ABOUT THIS EXERCISE:
An exact transcription of all the records below is required, without any images.

MATERIAL FOR THE TASK:

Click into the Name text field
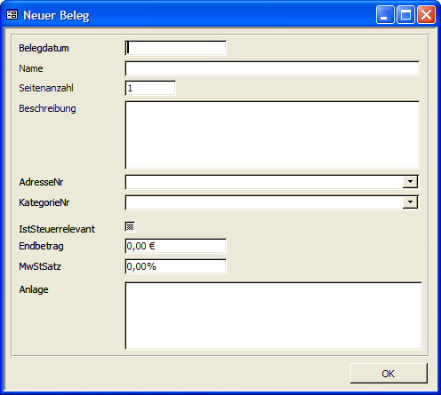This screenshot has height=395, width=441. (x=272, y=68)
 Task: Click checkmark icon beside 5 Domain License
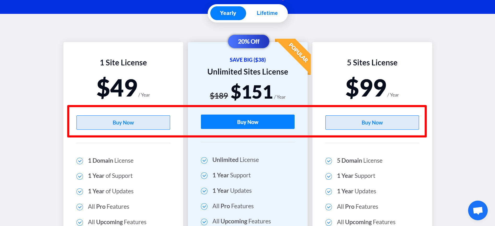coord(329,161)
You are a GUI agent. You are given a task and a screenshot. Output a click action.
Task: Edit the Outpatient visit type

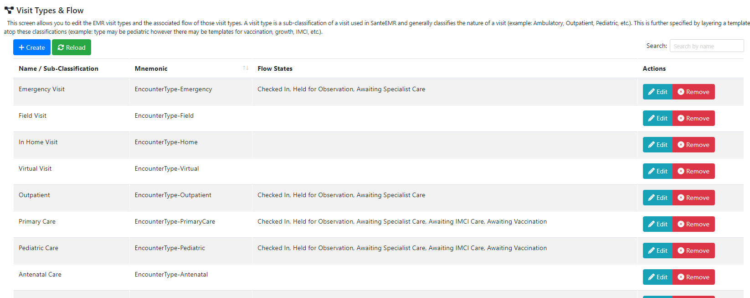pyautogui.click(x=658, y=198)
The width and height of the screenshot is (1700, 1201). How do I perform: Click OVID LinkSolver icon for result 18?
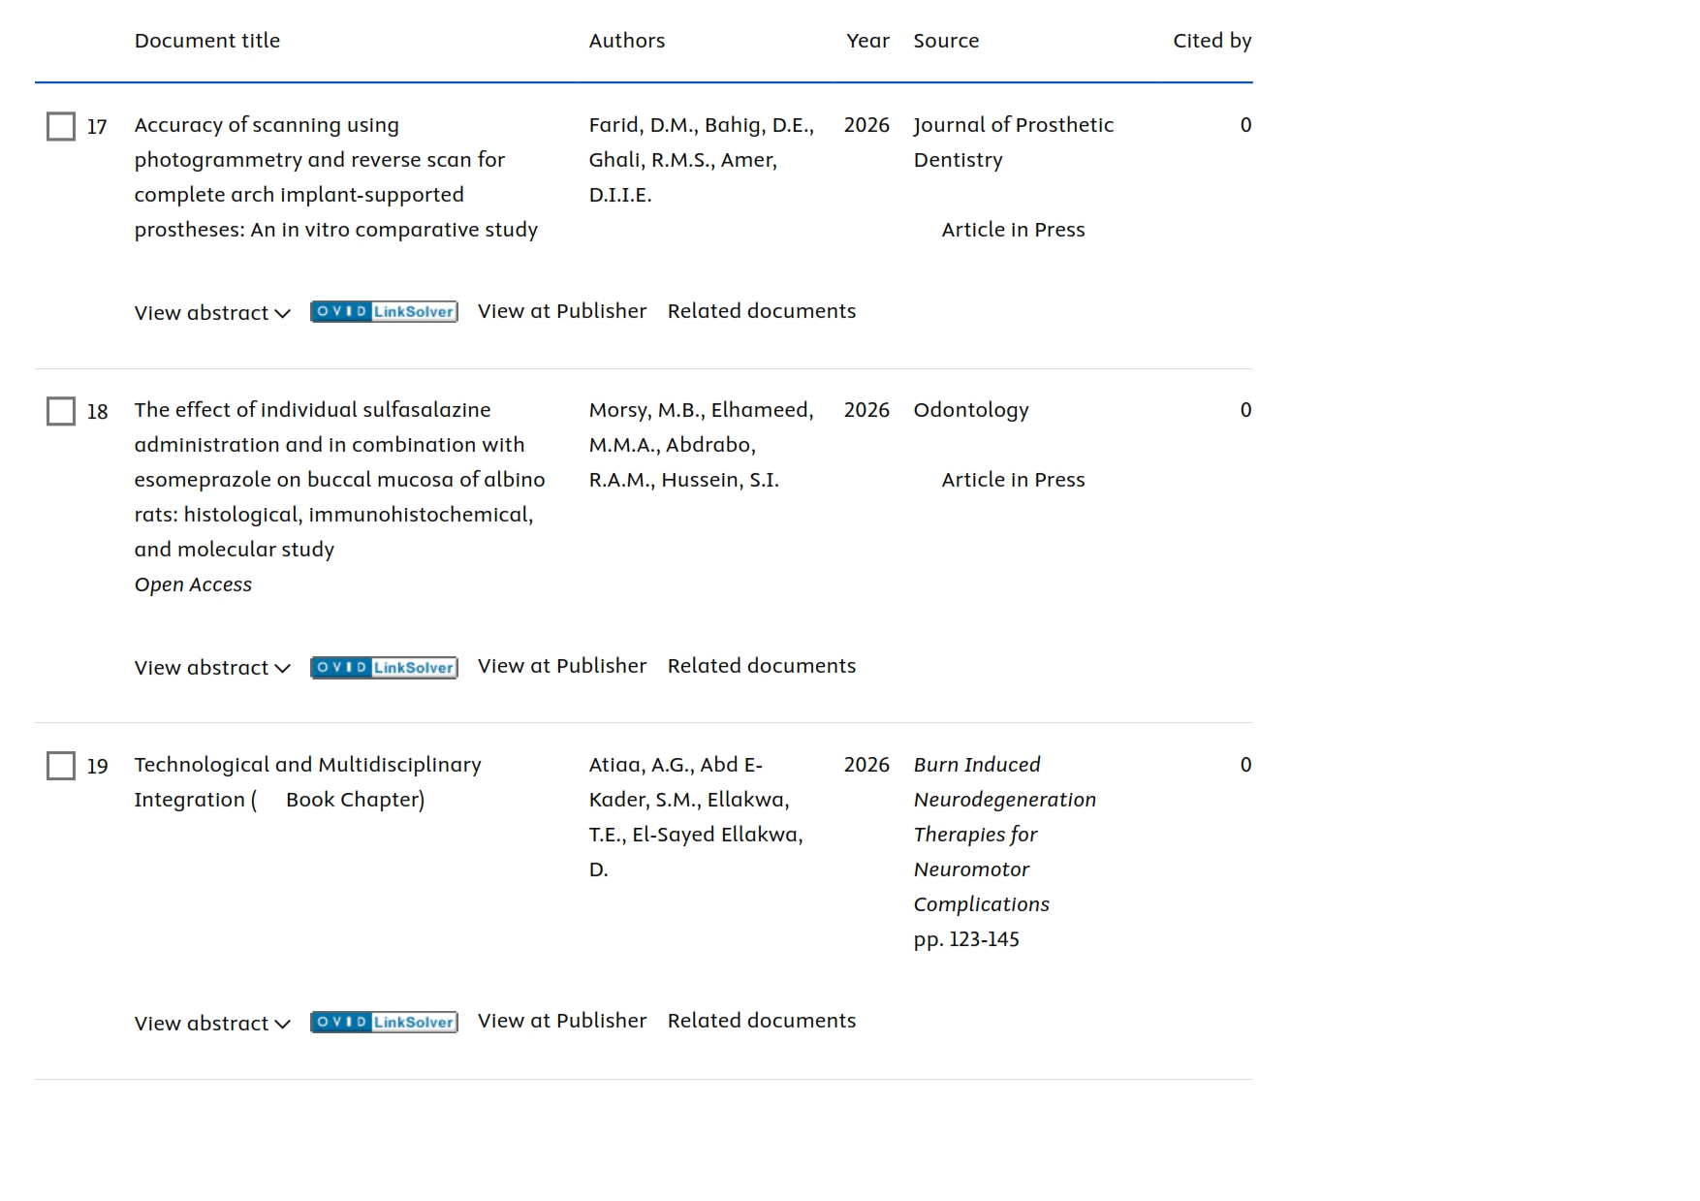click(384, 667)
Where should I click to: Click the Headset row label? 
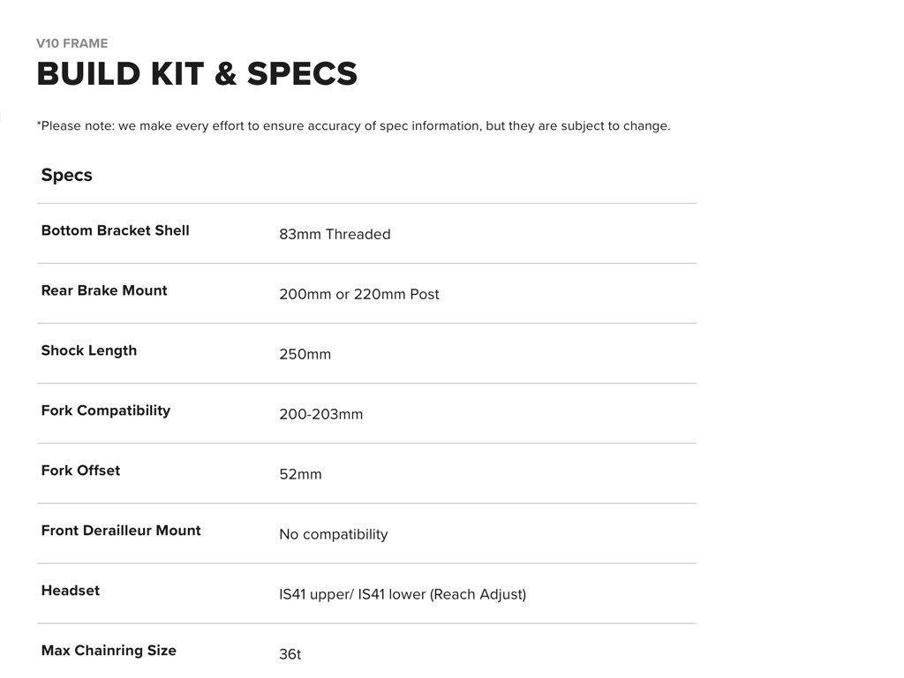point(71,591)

REPLY:
Click into the Name text field
This screenshot has height=395, width=441. (x=272, y=68)
 Task: Click checkmark icon beside 5 Domain License
coord(329,161)
You are a GUI agent. You are given a task and a screenshot. Output a click action.
Task: Edit the Outpatient visit type

pyautogui.click(x=658, y=198)
The width and height of the screenshot is (1700, 1201). How do I perform: Click OVID LinkSolver icon for result 18?
click(384, 667)
Where should I click to: Click the Headset row label? 
point(71,591)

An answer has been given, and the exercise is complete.